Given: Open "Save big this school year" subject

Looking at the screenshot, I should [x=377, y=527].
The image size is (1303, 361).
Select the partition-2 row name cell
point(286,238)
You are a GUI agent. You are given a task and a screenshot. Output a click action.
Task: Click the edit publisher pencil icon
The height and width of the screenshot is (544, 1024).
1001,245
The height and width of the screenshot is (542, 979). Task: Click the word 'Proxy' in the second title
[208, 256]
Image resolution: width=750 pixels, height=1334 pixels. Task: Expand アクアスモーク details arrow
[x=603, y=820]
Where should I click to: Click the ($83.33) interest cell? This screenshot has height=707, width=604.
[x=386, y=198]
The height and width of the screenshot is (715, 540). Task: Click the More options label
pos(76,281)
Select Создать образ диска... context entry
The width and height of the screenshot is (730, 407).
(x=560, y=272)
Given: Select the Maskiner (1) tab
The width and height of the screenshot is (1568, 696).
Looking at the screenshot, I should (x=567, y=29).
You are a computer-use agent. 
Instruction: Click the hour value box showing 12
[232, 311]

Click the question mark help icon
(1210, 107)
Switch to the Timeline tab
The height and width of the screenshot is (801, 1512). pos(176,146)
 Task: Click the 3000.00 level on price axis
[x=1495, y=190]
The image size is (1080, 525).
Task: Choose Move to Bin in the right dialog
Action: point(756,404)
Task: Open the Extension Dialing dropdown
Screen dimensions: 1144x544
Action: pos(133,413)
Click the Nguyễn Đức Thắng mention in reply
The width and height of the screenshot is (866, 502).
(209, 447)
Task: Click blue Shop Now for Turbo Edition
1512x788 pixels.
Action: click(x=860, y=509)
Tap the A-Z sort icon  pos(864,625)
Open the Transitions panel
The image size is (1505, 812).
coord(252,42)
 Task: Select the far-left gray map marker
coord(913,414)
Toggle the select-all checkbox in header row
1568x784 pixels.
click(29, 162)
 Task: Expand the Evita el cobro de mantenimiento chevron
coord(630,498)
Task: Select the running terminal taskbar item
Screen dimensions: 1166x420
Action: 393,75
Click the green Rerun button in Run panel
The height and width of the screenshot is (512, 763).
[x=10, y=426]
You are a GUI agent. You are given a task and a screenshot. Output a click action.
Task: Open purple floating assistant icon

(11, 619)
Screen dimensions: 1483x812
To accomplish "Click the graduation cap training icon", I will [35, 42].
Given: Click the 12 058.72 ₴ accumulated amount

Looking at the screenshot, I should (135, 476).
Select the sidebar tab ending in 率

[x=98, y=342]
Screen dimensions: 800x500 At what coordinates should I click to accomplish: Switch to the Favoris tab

_ _ _ _ _

> _Exercise instructions_: Repeat all of the lines above word for word, without changing anything.

> _Result for this exercise_:
Given: Open "Save big this school year" subject

Looking at the screenshot, I should [x=377, y=527].
The image size is (1303, 361).
Select the partition-2 row name cell
point(286,238)
You are a GUI agent. You are given a task and a screenshot. Output a click action.
Task: Click the edit publisher pencil icon
The height and width of the screenshot is (544, 1024).
1001,245
The height and width of the screenshot is (542, 979). Task: Click the word 'Proxy' in the second title
[208, 256]
Image resolution: width=750 pixels, height=1334 pixels. Task: Expand アクアスモーク details arrow
[x=603, y=820]
Where should I click to: Click the ($83.33) interest cell? This screenshot has height=707, width=604.
[x=386, y=198]
The height and width of the screenshot is (715, 540). Task: Click the More options label
pos(76,281)
Select Создать образ диска... context entry
The width and height of the screenshot is (730, 407).
(x=560, y=272)
Given: Select the Maskiner (1) tab
The width and height of the screenshot is (1568, 696).
Looking at the screenshot, I should (x=567, y=29).
You are a computer-use agent. 
Instruction: Click the hour value box showing 12
[232, 311]

Click the question mark help icon
(1210, 107)
Switch to the Timeline tab
The height and width of the screenshot is (801, 1512). pos(176,146)
 Task: Click the 3000.00 level on price axis
[x=1495, y=190]
The image size is (1080, 525).
Task: Choose Move to Bin in the right dialog
Action: point(756,404)
Task: Open the Extension Dialing dropdown
Screen dimensions: 1144x544
Action: pos(133,413)
Click the Nguyễn Đức Thắng mention in reply
The width and height of the screenshot is (866, 502).
(209, 447)
Task: Click blue Shop Now for Turbo Edition
1512x788 pixels.
Action: click(x=860, y=509)
Tap the A-Z sort icon  pos(864,625)
Open the Transitions panel
The image size is (1505, 812).
coord(252,42)
 Task: Select the far-left gray map marker
coord(913,414)
Toggle the select-all checkbox in header row
1568x784 pixels.
click(29, 162)
 Task: Expand the Evita el cobro de mantenimiento chevron
coord(630,498)
Task: Select the running terminal taskbar item
Screen dimensions: 1166x420
Action: 393,75
Click the green Rerun button in Run panel
The height and width of the screenshot is (512, 763).
[x=10, y=426]
You are a GUI agent. You are given a task and a screenshot. Output a click action.
Task: Open purple floating assistant icon

(11, 619)
Screen dimensions: 1483x812
To accomplish "Click the graduation cap training icon", I will [35, 42].
Given: Click the 12 058.72 ₴ accumulated amount

Looking at the screenshot, I should (135, 476).
Select the sidebar tab ending in 率

[x=98, y=342]
Screen dimensions: 800x500 At what coordinates should I click to accomplish: Switch to the Favoris tab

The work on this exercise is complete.